We can further notice that $\Bbb Z$ is dense in $\Bbb Z_p$ (and even in $\hat{\Bbb Z}$). The $p$-adic unit ball $\Bbb Q \cap \Bbb Z_p$ in $\Bbb Q$ is the localization $\Bbb Z_{(p)}$, which is a DVR (hence PID, Dedekind, UFD, integrally closed, ...). But the ring of integers $\Bbb Z$ is not a "unit ball" ; it is rather an intersection of the unit balls $\Bbb Z_{(p)}$ with $p$ varying among the primes: $$\Bbb Z = \bigcap_p \Bbb Z_{(p)}.$$ This can be generalized to the ring of integers of any number field, as shown here.

▶ [Your tasks]:
**A.** In the passage on $p$-adic unit balls, what is said to be dense in $\Bbb Z_p$?
**B.** Reproduce the passage on $p$-adic unit balls between "We can further" and "as shown here.", inclusive.

▶ [Provided information]:
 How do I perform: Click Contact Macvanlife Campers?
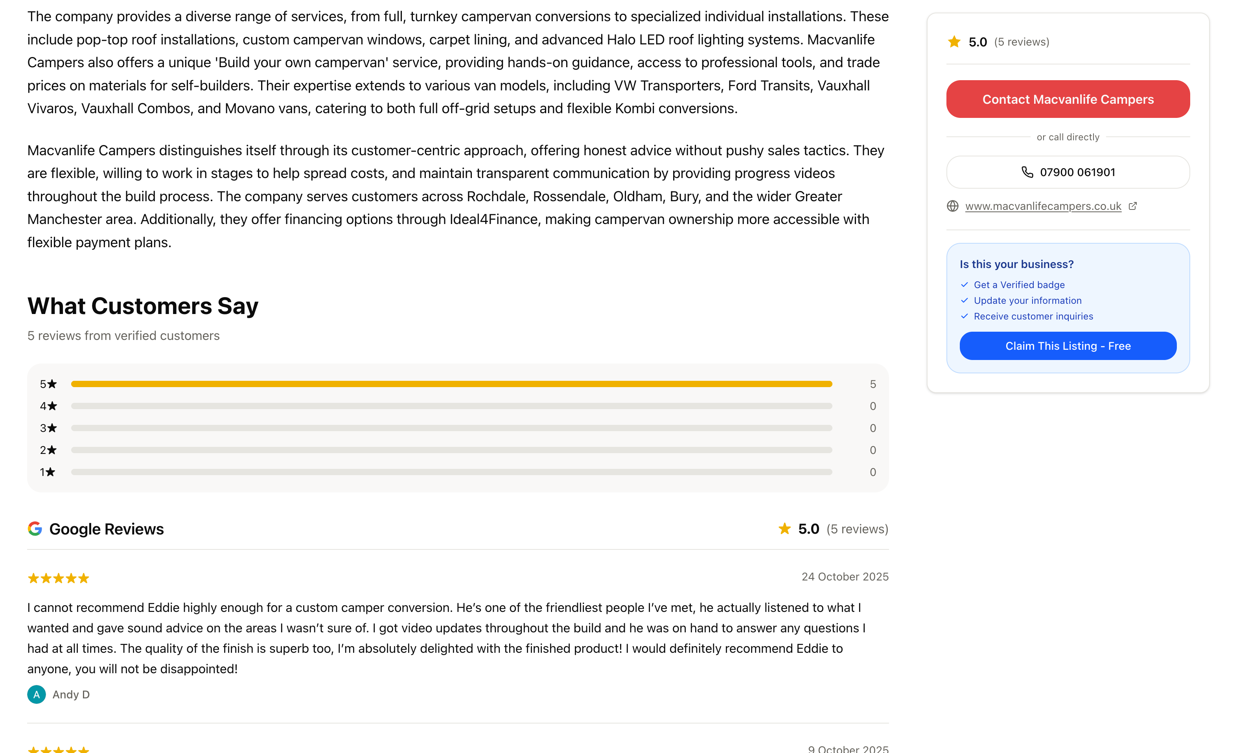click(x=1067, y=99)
...
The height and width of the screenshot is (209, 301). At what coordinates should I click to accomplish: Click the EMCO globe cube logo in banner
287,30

▶ [Per-task outputs]:
**A.** $\Bbb Z$ (and even in $\hat{\Bbb Z}$).

**B.**
We can further notice that $\Bbb Z$ is dense in $\Bbb Z_p$ (and even in $\hat{\Bbb Z}$). The $p$-adic unit ball $\Bbb Q \cap \Bbb Z_p$ in $\Bbb Q$ is the localization $\Bbb Z_{(p)}$, which is a DVR (hence PID, Dedekind, UFD, integrally closed, ...). But the ring of integers $\Bbb Z$ is not a "unit ball" ; it is rather an intersection of the unit balls $\Bbb Z_{(p)}$ with $p$ varying among the primes: $$\Bbb Z = \bigcap_p \Bbb Z_{(p)}.$$ This can be generalized to the ring of integers of any number field, as shown here.